### [Available data]
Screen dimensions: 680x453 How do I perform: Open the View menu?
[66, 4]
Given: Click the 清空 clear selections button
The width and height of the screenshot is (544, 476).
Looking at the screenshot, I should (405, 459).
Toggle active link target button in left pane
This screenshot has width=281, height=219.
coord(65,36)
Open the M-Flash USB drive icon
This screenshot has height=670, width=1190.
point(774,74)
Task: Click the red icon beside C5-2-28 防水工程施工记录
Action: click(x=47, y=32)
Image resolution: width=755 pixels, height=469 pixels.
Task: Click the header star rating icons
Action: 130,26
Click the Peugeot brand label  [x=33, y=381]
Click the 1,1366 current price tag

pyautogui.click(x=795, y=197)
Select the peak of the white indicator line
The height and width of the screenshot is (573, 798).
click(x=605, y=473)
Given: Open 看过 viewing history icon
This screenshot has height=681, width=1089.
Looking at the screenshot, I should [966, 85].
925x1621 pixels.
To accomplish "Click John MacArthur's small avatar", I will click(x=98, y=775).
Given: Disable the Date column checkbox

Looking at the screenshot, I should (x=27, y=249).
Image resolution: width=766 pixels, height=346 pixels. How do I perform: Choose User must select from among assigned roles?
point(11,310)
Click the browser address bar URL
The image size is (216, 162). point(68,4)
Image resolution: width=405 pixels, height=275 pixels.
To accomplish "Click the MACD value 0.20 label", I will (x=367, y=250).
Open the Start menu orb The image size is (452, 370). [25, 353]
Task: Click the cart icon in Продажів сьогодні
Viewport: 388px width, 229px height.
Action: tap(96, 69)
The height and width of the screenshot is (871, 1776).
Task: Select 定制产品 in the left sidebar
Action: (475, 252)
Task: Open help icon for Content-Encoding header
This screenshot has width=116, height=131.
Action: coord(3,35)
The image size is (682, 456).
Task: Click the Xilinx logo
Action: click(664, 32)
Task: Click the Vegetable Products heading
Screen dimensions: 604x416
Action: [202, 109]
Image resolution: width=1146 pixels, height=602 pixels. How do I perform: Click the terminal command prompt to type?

### [About this exercise]
Using the entries above, state how many lines contain the string "will"; the number is all that is needed.

### [Result]
2